Pixel coordinate grounding data:
=-=-=
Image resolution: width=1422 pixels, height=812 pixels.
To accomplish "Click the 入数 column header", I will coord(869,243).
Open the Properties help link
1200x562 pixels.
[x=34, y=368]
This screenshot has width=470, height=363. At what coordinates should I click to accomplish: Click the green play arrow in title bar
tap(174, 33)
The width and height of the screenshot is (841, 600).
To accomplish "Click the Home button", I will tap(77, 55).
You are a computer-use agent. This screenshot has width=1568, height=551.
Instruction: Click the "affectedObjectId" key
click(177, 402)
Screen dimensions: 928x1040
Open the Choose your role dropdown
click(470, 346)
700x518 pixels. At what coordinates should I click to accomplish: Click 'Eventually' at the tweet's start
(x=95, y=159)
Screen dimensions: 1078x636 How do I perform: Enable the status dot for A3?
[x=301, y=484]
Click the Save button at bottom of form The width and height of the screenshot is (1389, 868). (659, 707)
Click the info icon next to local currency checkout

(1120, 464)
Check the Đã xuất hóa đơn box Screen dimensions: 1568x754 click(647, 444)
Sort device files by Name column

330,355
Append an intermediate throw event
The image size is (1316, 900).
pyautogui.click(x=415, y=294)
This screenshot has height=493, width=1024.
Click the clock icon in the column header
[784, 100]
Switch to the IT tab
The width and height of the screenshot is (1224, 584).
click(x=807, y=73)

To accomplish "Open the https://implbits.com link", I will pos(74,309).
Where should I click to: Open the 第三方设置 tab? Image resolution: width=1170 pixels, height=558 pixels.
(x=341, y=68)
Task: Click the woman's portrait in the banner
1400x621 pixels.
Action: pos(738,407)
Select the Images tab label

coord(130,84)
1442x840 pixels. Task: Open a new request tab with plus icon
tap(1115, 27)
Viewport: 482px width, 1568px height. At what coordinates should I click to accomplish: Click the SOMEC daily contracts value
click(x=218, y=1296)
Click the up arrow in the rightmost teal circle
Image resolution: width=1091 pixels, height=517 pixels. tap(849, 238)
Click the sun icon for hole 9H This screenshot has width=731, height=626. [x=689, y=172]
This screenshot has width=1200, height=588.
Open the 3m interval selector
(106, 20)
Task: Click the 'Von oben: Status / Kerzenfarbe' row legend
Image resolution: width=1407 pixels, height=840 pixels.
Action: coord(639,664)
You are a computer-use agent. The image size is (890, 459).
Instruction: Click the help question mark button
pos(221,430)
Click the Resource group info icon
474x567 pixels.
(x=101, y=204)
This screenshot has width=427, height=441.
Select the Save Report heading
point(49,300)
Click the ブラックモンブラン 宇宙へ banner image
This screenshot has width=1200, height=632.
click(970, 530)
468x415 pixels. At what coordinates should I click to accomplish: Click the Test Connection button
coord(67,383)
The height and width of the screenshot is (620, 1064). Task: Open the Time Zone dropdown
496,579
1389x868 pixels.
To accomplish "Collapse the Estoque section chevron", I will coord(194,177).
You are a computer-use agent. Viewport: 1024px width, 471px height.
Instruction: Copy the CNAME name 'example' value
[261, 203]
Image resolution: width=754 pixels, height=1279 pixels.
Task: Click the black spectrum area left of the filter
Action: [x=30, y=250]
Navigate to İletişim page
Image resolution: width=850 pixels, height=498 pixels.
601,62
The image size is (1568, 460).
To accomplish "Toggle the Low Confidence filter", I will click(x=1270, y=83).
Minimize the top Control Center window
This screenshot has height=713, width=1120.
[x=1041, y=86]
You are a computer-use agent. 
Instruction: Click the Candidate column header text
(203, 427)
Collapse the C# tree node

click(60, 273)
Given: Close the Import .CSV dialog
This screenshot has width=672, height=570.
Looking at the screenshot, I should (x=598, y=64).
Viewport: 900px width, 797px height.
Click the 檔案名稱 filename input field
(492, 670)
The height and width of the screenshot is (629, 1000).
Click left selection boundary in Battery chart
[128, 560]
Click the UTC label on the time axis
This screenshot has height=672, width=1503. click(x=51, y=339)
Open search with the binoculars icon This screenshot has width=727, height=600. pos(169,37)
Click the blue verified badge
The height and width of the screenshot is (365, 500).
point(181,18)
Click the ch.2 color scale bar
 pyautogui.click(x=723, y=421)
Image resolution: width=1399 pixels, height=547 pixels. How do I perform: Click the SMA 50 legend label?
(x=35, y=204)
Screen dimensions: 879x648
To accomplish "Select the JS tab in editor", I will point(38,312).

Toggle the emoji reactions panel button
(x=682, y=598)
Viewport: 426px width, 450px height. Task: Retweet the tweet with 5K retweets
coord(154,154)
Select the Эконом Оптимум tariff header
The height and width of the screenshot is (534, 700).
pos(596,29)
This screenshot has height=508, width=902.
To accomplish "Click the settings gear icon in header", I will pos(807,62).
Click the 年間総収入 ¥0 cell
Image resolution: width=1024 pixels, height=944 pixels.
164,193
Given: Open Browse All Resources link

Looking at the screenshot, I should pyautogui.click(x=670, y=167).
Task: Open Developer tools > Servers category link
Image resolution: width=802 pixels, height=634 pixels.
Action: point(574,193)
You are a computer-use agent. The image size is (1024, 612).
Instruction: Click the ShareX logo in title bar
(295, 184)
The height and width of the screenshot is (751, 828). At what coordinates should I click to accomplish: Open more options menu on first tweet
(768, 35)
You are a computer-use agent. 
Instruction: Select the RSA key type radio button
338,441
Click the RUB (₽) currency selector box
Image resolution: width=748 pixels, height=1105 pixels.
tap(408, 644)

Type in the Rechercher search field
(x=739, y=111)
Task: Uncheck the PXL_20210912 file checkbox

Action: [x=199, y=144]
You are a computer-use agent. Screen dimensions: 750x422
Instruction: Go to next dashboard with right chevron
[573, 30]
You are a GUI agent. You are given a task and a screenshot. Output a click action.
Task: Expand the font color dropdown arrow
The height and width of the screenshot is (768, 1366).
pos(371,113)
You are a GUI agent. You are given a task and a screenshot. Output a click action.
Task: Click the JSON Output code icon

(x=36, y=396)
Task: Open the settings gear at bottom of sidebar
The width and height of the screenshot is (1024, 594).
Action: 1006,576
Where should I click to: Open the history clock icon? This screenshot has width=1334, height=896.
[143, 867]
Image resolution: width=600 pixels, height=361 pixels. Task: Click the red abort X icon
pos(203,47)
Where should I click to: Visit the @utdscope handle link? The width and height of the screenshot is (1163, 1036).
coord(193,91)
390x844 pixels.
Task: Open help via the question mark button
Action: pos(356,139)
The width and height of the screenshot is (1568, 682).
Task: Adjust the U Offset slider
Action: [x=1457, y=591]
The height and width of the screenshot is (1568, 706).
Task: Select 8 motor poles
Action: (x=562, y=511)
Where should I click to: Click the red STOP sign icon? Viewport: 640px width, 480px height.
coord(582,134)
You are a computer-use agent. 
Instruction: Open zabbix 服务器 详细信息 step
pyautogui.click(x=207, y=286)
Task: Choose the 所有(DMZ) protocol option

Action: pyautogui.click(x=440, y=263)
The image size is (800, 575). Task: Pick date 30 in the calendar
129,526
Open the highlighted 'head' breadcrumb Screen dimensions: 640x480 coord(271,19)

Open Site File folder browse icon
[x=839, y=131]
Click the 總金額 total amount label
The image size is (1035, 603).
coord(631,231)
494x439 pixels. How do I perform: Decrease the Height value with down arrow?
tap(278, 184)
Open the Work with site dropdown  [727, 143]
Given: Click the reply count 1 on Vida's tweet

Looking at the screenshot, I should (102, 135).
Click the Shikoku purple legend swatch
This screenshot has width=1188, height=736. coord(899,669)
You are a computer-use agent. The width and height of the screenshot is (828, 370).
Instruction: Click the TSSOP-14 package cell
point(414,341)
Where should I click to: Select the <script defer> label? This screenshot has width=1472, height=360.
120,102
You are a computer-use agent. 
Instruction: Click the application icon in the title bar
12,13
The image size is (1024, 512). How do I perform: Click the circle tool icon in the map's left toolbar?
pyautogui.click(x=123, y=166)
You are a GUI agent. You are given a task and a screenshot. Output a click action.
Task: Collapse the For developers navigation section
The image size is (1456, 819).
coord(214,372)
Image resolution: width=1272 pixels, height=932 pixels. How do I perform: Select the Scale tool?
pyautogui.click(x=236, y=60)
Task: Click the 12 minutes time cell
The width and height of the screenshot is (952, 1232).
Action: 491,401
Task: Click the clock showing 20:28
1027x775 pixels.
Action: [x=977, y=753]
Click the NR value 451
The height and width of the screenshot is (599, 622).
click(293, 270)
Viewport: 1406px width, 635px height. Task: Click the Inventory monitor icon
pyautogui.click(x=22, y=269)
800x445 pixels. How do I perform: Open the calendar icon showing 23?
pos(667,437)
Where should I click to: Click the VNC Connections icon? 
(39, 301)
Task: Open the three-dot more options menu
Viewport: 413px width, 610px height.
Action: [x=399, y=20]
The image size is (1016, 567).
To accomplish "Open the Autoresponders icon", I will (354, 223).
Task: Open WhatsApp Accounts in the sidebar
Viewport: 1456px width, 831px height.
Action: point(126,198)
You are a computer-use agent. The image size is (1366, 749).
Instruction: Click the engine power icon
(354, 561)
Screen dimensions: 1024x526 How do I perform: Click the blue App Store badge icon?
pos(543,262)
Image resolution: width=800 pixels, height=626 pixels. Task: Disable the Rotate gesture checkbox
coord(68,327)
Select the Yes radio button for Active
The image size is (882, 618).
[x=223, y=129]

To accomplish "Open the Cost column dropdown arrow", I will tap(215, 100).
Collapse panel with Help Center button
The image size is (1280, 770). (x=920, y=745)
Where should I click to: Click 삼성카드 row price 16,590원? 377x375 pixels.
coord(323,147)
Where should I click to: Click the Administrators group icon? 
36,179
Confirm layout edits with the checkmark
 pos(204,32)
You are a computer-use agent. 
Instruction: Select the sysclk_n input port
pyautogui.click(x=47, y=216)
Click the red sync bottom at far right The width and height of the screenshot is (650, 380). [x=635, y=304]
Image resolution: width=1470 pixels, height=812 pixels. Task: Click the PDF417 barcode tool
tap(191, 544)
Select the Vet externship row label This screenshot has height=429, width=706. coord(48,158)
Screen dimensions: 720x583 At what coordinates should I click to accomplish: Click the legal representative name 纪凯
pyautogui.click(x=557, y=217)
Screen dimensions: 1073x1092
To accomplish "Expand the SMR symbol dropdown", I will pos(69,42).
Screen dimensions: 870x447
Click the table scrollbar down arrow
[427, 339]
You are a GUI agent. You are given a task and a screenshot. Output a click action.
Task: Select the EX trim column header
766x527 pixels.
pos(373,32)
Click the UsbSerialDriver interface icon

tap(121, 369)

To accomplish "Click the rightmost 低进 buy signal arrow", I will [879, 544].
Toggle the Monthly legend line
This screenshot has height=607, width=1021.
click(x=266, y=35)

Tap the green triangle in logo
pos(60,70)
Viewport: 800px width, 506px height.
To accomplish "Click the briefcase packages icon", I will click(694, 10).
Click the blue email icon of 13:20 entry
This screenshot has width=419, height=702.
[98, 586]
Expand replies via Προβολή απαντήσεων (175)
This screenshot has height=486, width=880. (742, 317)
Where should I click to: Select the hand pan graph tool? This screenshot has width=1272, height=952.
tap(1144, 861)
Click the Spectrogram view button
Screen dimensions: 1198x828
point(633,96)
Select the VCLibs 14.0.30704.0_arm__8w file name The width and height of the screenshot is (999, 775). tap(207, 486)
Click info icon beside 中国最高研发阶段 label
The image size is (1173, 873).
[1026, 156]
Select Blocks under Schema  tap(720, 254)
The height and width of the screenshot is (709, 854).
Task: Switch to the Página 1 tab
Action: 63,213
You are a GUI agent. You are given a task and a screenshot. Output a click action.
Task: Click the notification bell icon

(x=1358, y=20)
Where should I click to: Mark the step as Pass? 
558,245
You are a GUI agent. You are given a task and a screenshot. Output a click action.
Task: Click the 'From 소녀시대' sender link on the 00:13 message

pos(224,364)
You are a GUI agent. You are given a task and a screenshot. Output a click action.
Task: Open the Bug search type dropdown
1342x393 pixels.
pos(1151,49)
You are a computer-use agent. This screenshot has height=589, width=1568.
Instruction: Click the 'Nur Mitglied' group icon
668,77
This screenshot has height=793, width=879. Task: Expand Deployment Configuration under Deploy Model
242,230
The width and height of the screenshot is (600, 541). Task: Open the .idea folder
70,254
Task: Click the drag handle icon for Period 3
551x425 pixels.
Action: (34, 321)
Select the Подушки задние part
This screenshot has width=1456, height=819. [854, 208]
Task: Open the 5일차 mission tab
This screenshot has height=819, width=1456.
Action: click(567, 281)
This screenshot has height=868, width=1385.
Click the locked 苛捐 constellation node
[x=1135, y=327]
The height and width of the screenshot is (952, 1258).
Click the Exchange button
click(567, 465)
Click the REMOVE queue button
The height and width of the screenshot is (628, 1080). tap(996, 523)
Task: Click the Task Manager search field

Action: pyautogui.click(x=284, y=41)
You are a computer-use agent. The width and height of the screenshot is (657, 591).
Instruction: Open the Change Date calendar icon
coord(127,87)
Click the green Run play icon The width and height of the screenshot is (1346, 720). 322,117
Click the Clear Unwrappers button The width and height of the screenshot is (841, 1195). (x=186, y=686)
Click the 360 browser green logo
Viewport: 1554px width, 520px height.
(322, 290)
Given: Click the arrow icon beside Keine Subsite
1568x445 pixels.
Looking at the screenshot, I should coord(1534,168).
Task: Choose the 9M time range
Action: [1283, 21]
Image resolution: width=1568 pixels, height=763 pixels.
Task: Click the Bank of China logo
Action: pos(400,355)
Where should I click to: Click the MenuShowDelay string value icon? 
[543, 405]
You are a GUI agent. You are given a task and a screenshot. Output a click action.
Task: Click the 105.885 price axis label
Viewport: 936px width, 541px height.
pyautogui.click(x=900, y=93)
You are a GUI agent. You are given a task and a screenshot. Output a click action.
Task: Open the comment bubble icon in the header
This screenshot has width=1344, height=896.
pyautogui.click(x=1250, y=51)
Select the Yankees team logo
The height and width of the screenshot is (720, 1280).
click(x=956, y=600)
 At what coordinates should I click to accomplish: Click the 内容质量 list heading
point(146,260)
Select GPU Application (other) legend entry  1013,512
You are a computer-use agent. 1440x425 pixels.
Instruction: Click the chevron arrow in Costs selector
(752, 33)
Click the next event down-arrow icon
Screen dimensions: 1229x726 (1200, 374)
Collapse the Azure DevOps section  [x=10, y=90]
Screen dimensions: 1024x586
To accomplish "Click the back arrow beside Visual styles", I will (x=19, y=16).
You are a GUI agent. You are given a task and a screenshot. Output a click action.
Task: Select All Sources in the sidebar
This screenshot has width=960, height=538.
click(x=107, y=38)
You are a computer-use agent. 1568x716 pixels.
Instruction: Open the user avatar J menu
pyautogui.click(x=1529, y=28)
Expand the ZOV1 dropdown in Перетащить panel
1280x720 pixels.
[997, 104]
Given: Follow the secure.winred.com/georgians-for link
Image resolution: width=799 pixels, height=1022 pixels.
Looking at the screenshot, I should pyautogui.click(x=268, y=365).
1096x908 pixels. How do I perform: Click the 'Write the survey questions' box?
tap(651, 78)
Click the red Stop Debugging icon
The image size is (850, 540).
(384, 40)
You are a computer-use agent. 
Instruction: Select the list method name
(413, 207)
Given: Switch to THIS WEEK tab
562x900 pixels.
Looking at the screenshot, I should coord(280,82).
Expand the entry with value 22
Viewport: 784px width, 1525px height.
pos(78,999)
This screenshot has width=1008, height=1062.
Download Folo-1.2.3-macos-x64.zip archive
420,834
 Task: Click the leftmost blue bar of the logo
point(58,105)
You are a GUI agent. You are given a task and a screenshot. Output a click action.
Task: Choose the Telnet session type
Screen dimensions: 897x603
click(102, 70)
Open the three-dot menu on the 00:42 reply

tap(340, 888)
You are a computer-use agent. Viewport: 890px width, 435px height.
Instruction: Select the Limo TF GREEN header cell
=-=-=
TASK INSTRUCTIONS: This exercise requires the number of lines in the entries holding the word "sidebar", written alone.

SOLUTION BELOW: 3